Results: AI co-scientist achieved a number of impressive biomedical results in tests.
- Google researchers generated proposals for experiments that would repurpose drugs to treat acute myeloid leukemia. They shared the 30 highest-ranked proposals with human experts, who chose five for lab tests. Of the five drugs tested, three killed acute myeloid leukemia cells.
- Experts selected three among 15 top-ranked generated proposals that proposed repurposing existing drugs to treat liver fibrosis. Two significantly inhibited liver fibrosis without being toxic to general cells. (Prior to this research, one of the drugs was approved by the United States Food and Drug Administration for a different illness, which may lead to a new treatment for liver fibrosis.)
- AI co-scientist invented a hypothesis to explain how microbes become resistant to antibiotics. Human researchers had proposed and experimentally validated the same hypothesis, but their work had not yet been published at the time, and AI co-scientist did not have access to it.
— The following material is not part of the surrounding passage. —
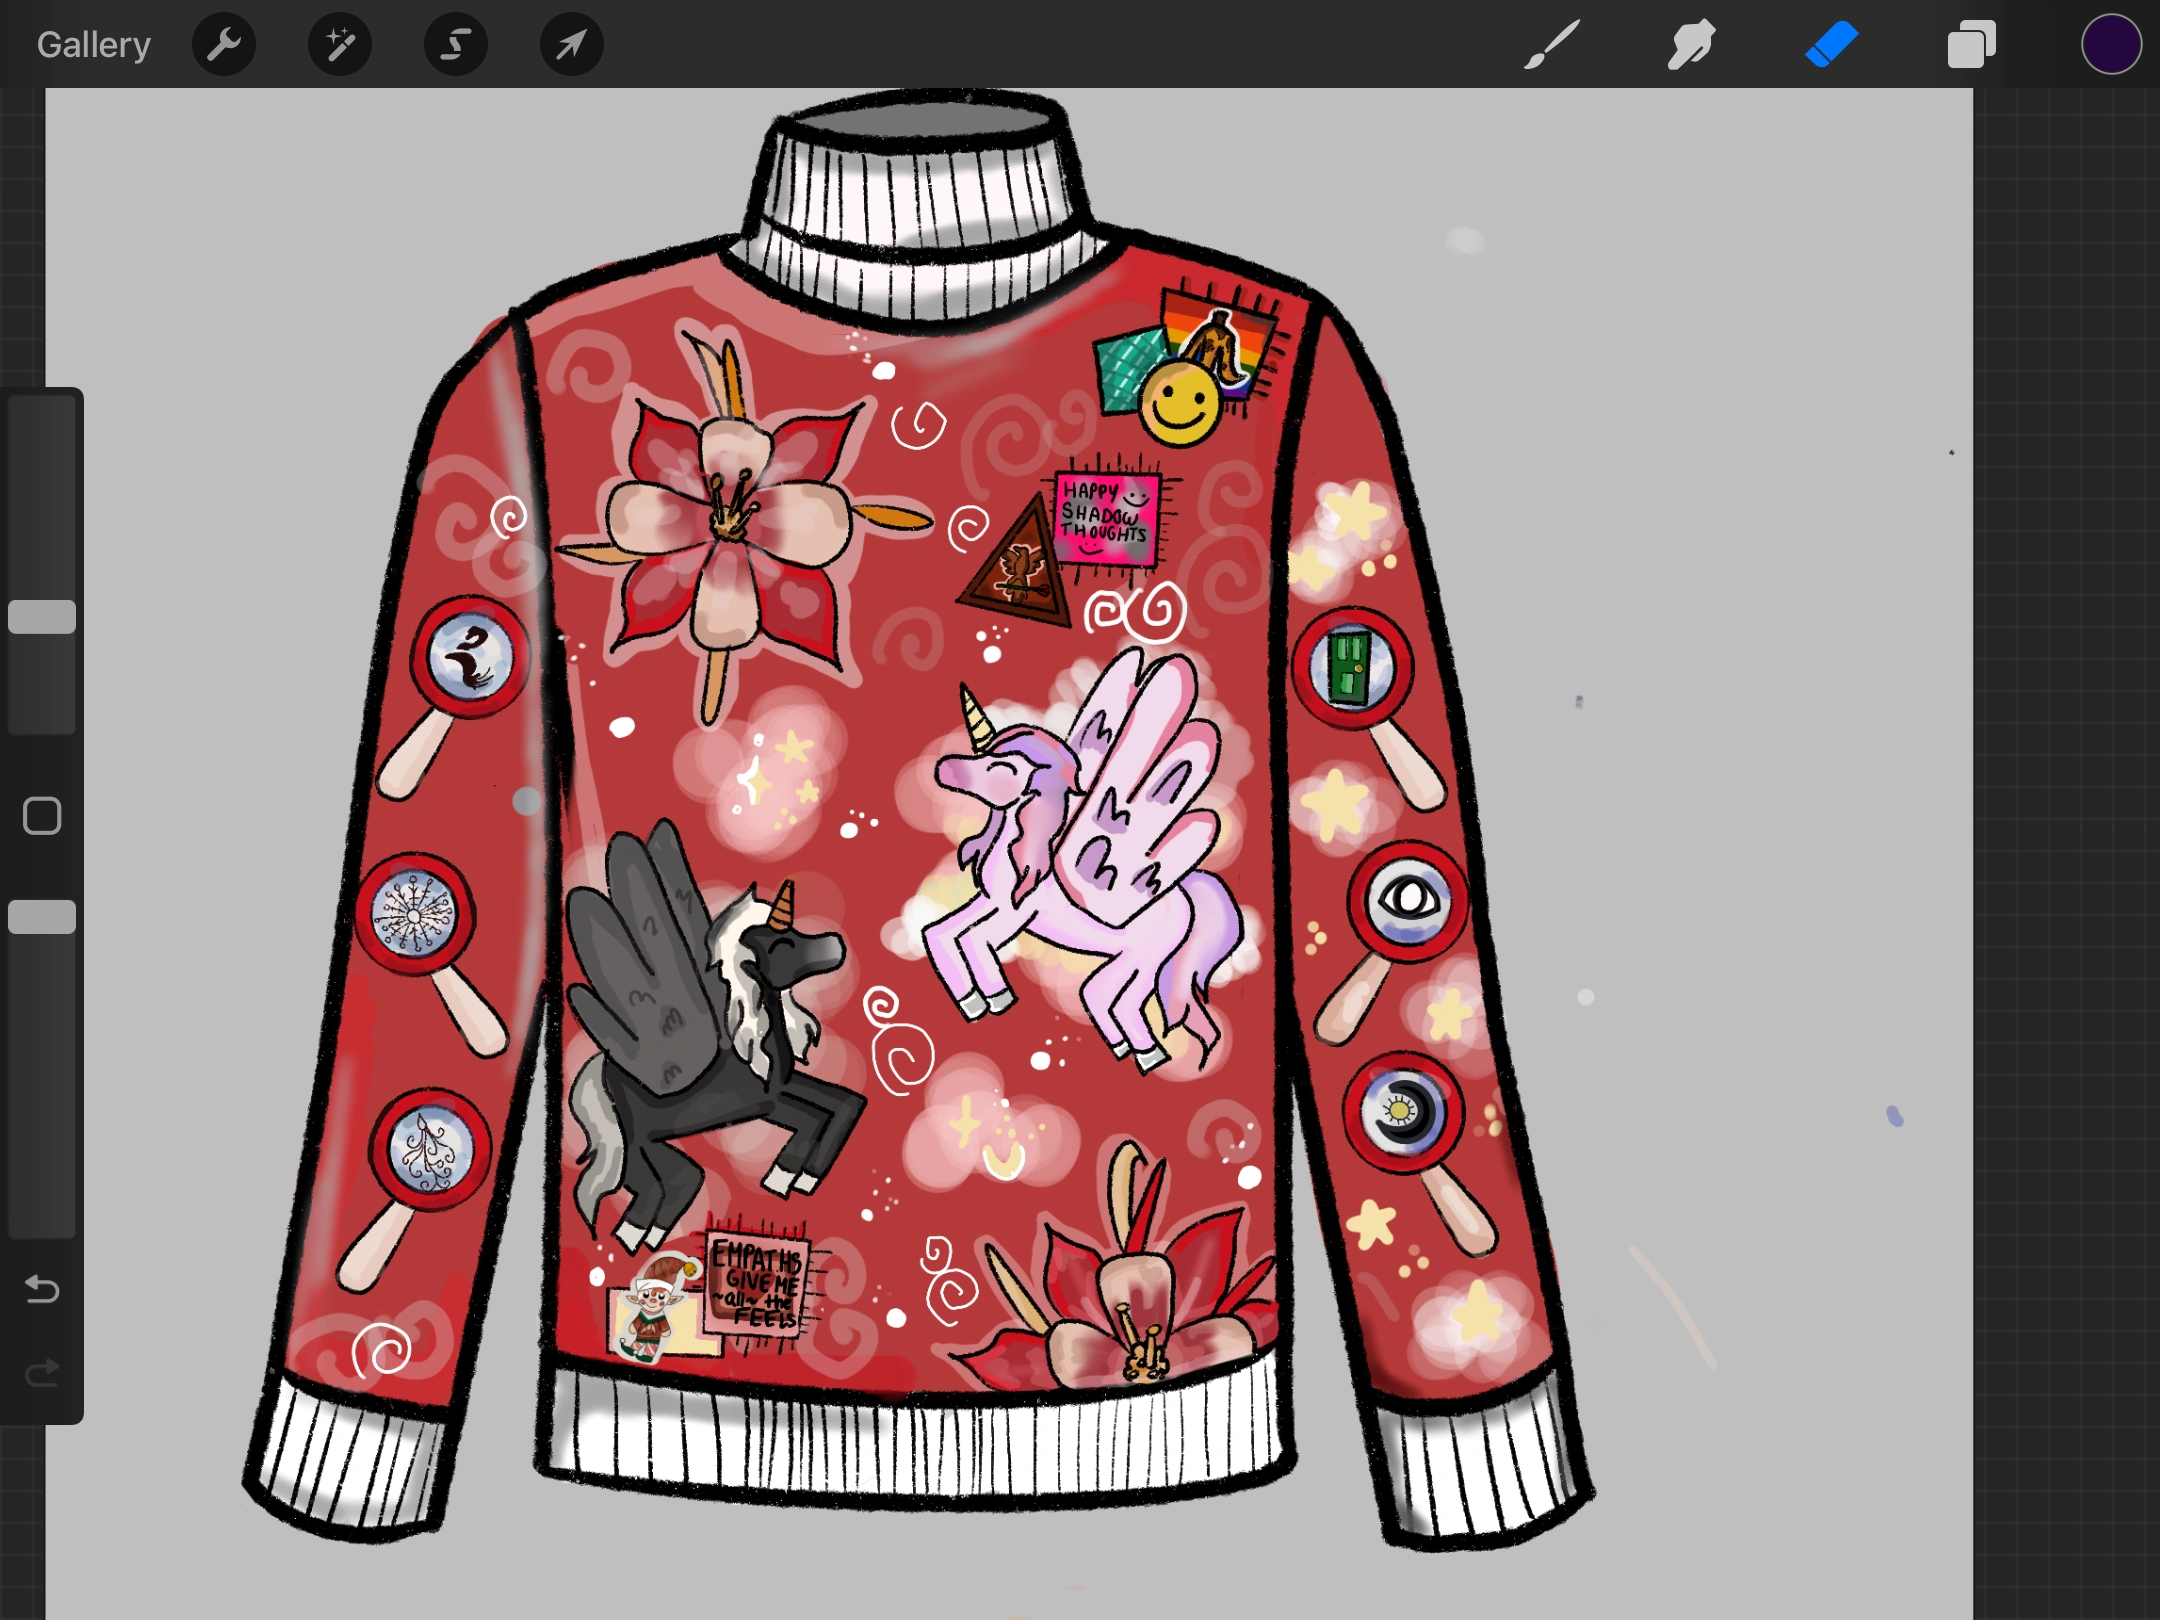
Task: Select the Transform arrow tool
Action: pyautogui.click(x=570, y=44)
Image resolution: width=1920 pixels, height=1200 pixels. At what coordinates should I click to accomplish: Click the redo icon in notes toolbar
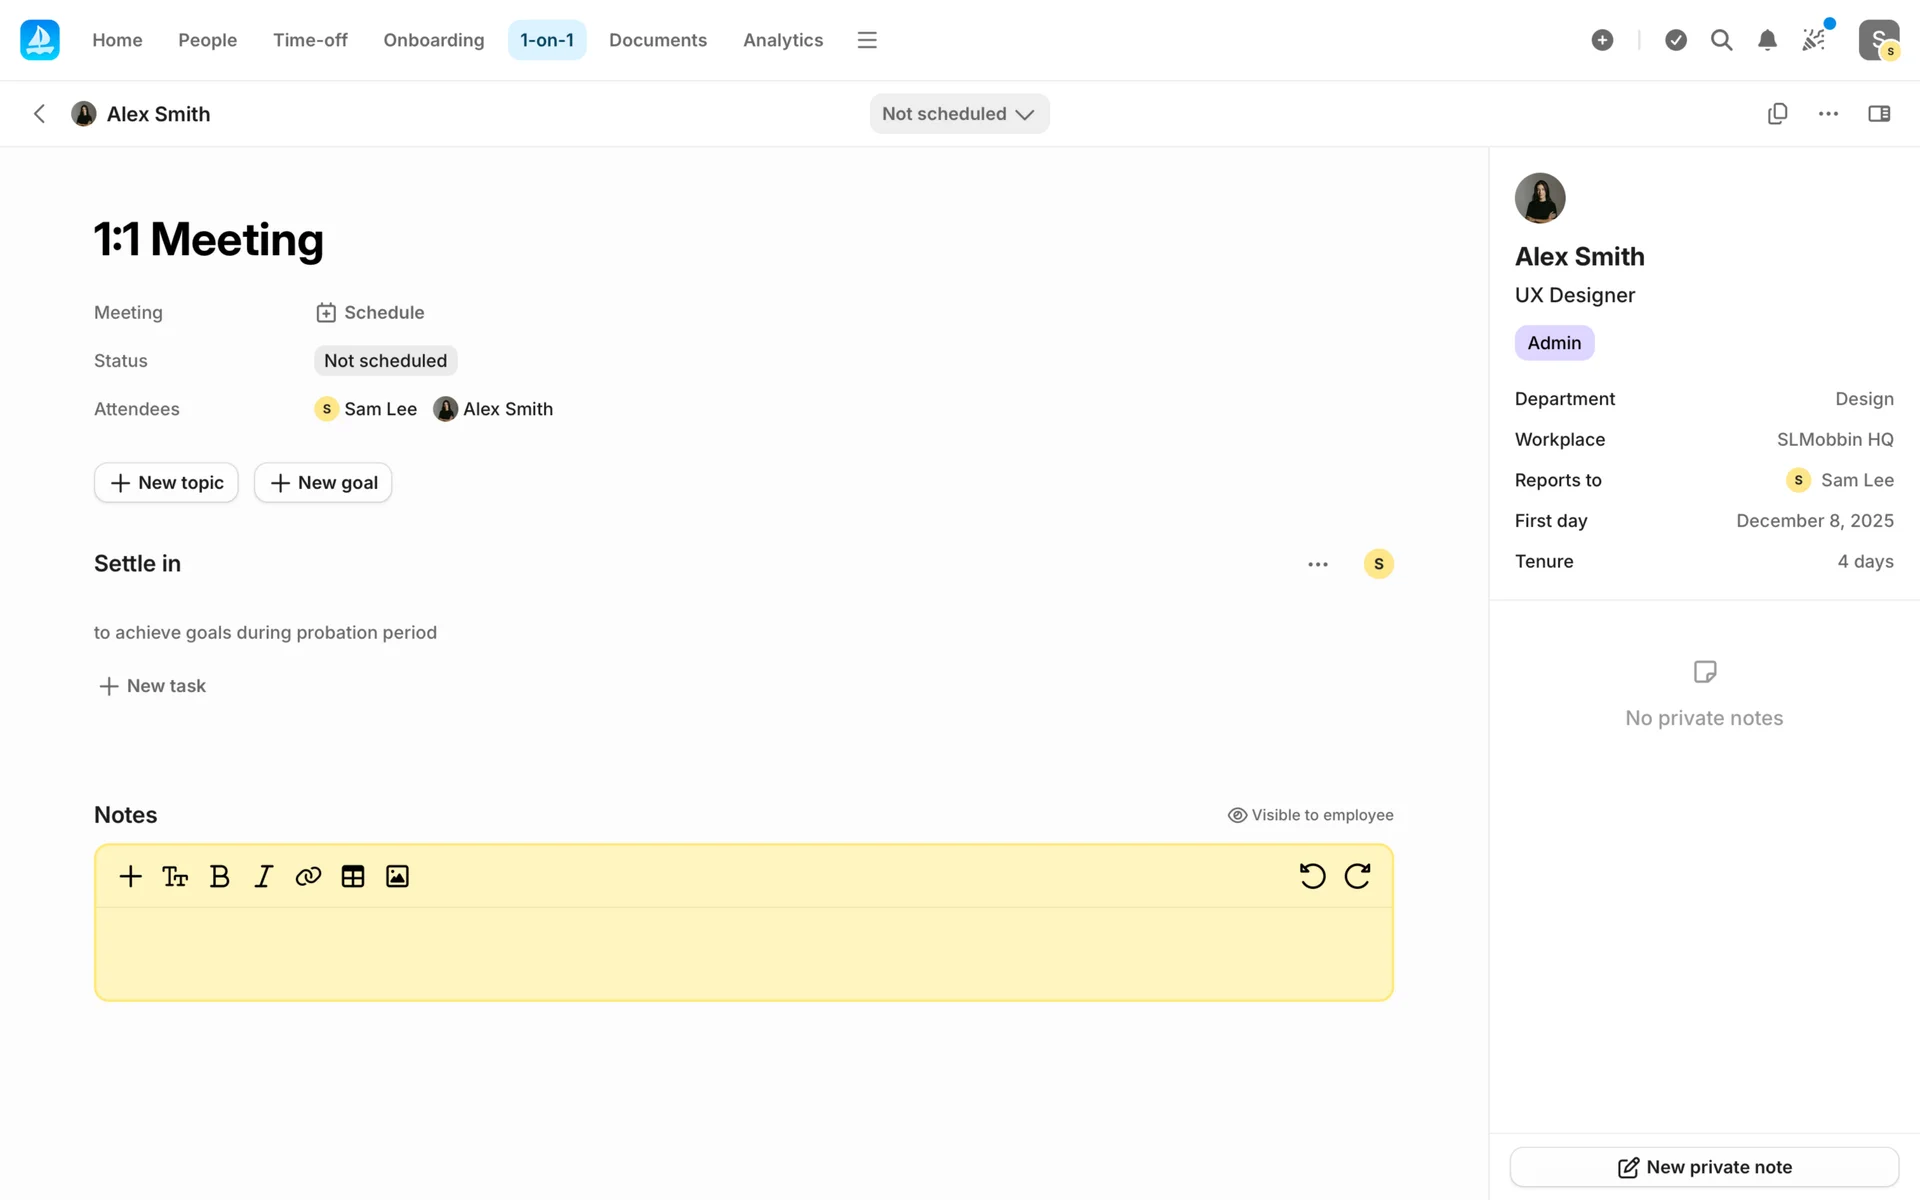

Behind the news: A few AI systems have begun to produce original scientific work. For instance, a model generated research proposals that human judges deemed more novel than proposals written by flesh-and-blood scientists, and an agentic workflow produced research papers that met standards for acceptance by top conferences.
Why it matters: While previous work used agentic workflows to propose research ideas on a general topic, this work generates proposals for specific ideas according to a researcher’s constraints (for example, a researcher could specify that a novel medical treatment for a specific disease only consider drugs already approved for human trials for other uses) and further instructions. AI co-scientist can take feedback at any point, allowing humans to collaborate with the machine: People provide ideas, feedback, and guidance for the model, and the model researches and proposes ideas in return.
We’re thinking: I asked my AI system to propose a new chemical experiment. But there was no reaction!